Llevabas días pidiendo, con esfuerzo, que tus terapias fueran en el patio. El aire fresco, el perfume de las flores, la luz que atravesaba las hojas. Todo eso calmaba el temblor en tus manos, el dolor en tu pecho. Y aunque siempre preguntabas si no molestabas a otros pacientes, las miradas cruzadas de las enfermeras lo decían todo: no había nadie más. El hospital era sólo tuyo. O mejor dicho, de él… aunque nadie lo dijera.
Esa tarde, mientras intentabas estirar los pies en la alfombra de césped, una ráfaga de viento te acarició la piel. El pasto fresco te hizo reír, una risa pequeña, real. Las enfermeras se miraron sonrientes. Luego, una de ellas, la más dulce, te ayudó a sentarte otra vez en la silla. Con paciencia, comenzó a desenredarte el cabello, quitando ramitas, hojas. Tus dedos temblaban en el regazo, pero por dentro... por dentro te sentías viva.
—Hoy te ves más radiante que nunca —dijo la más joven, la que siempre parecía demasiado emocionada con tu recuperación.
—Debe ser por él… —susurró la del cabello castaño mientras sostenía tu cepillo con delicadeza.
—¿Por quién?
—Por el hombre de los cuentos. El que siempre le deja flores, el que viene en las noches y le habla bajito como si temiera romperla. Es tan guapo…
Tu sonrisa se desvaneció. Sabías a quién se referían. A tu esposo. A ese que ellas no conocían como tal. Para ellas era solo “el visitante elegante”. El hombre que les pagaba para cuidarte. Pero tú lo sabías. Aunque no lo hubieras tocado en meses. Aunque su nombre ya no se pronunciara.
—Dicen que tiene unos ojos… —empezó otra.
—Ya, basta —interrumpió la enfermera mayor, con el tono más firme—. No deberías hablar así, quizá esté casado.
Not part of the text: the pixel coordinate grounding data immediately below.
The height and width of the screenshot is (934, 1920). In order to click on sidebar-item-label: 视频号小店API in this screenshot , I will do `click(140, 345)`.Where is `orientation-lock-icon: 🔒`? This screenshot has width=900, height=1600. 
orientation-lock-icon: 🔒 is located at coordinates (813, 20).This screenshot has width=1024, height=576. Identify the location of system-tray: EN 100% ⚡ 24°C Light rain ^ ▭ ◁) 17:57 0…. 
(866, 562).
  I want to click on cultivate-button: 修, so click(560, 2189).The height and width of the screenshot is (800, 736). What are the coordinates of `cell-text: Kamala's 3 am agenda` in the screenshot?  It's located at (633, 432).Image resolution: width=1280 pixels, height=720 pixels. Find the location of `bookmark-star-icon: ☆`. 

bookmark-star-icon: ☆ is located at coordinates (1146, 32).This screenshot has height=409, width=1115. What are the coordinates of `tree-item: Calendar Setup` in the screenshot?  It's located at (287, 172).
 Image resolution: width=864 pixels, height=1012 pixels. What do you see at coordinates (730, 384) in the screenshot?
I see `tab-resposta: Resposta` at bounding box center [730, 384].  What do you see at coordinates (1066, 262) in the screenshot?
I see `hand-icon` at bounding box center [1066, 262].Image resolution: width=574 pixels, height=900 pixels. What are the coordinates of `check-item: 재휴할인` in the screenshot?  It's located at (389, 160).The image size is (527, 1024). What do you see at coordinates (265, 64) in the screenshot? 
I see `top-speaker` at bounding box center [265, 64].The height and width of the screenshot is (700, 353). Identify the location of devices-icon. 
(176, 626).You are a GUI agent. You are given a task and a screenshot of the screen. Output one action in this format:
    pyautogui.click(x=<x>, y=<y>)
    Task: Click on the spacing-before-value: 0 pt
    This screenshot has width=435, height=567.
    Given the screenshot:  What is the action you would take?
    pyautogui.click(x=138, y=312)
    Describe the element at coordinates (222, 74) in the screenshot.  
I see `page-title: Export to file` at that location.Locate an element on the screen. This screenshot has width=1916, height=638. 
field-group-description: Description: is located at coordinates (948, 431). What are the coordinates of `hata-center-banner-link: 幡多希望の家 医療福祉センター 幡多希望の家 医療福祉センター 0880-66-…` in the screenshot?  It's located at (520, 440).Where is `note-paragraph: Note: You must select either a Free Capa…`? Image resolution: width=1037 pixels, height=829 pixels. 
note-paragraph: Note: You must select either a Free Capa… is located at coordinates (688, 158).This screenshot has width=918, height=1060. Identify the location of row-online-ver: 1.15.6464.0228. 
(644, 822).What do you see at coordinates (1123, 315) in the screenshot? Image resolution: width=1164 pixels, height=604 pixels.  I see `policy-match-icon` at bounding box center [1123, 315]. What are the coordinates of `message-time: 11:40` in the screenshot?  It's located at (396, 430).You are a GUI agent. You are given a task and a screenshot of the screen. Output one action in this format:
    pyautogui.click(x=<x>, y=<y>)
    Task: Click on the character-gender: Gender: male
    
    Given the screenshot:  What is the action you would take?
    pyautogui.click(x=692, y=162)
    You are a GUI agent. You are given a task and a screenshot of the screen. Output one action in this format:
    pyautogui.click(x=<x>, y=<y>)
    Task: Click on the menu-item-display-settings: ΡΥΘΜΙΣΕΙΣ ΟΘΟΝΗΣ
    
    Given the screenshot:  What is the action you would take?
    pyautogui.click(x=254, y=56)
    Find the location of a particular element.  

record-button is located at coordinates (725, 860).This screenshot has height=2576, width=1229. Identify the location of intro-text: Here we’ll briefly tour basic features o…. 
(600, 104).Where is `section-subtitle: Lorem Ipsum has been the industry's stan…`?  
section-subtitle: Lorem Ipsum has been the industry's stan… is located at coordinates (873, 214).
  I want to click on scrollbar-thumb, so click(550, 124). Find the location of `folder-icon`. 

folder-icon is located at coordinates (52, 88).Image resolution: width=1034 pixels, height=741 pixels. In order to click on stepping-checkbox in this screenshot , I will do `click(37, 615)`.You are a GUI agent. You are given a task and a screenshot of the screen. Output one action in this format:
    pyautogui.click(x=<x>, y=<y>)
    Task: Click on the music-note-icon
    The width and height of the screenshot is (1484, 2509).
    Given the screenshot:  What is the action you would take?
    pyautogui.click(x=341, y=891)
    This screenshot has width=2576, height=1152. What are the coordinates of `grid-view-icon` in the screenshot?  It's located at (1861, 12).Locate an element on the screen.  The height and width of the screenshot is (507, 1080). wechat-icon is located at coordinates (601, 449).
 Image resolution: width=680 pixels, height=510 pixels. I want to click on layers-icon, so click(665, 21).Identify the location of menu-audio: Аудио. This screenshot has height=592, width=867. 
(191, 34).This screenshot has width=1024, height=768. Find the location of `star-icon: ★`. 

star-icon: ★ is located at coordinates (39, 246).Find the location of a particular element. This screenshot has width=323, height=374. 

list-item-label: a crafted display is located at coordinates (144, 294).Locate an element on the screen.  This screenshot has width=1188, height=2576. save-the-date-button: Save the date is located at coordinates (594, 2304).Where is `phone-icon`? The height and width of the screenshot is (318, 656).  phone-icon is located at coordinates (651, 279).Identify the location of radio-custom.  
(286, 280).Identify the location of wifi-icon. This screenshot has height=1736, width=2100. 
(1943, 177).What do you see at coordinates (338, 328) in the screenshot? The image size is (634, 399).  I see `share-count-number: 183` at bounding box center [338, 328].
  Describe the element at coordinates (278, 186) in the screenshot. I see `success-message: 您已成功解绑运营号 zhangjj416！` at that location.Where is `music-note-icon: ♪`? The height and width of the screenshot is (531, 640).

Quizá… ama a alguien.
La más joven soltó una risita nerviosa, pero no se calló.
—¿Y qué importa? A veces la gente bonita se merece amor libre, ¿no? Seguro esa esposa ni siquiera se le puede comparar…
Tus dedos se cerraron con fuerza, los nudillos blancos. Tu cuerpo tenso. El aire se volvió pesado, pegajoso. No era solo celos… era vergüenza, inseguridad. ¿Quién eras tú ahora? Apenas podías mantenerte erguida, apenas hablabas sin que te faltara el aire. Y ellas hablaban de él como si fuera un príncipe de cuentos… sin saber que él era tu esposo. El padre de tu hija. El hombre que te miraba todas las noches desde las sombras, sin atreverse a tocarte.
Las lágrimas comenzaron a bajar por tus mejillas, silenciosas. Como siempre.
Desde su oficina oculta, desde una pantalla llena de cámaras, él lo vio todo.
Vio cómo se te tensaban los músculos.
Vio la lágrima deslizarse por tu mandíbula.
Y supo que no era solo por las palabras.
Era por todo lo que habías perdido… por todo lo que no podías decir
Esa noche llegó sin anunciarse. No como el “hombre de los cuentos”, no con flores ni voz baja. Sino como él mismo.
Hwang In-ho.
Entró a la habitación cuando las luces ya estaban tenues. Tú estabas acostada, la respiración lenta. La misma enfermera de antes te había arropado como a una niña pequeña, dejando tus manos fuera de las sábanas por si querías moverlas.
Se acercó sin ruido. Su sombra se alargó sobre la pared. Tus ojos parpadearon con suavidad. Reconociste su perfume antes de verlo.
Se agachó a tu lado, una rodilla contra el suelo, igual que tantas veces en silencio.
—No deberías llorar por eso… —susurró, apenas audible—. No tienes idea de cuántas veces me he sentado aquí… deseando poder devolverte todo.
Te miró.
Tus ojos buscaron los suyos. In-ho tragó saliva. Siempre fuerte, siempre impasible. Pero contigo… no podía.
—¿Sabes por qué nunca he cargado a nuestra hija? —murmuró, con la voz rasgada—. Porque me odio por no haber estado cuando nacía. Porque tengo miedo… miedo de que si la miro, vea en sus ojos lo que tú ya no puedes decirme.
El silencio se hizo más profundo. Tu labio inferior tembló apenas. Una lágrima bajó por tu mejilla y él la atrapó con la yema de los dedos, con una ternura desesperada.
—Te ves hermosa cuando sonríes… incluso si es sólo al pasto —susurró con una sonrisa rota—. No vuelvas a llorar por esas tonterías. No eres menos.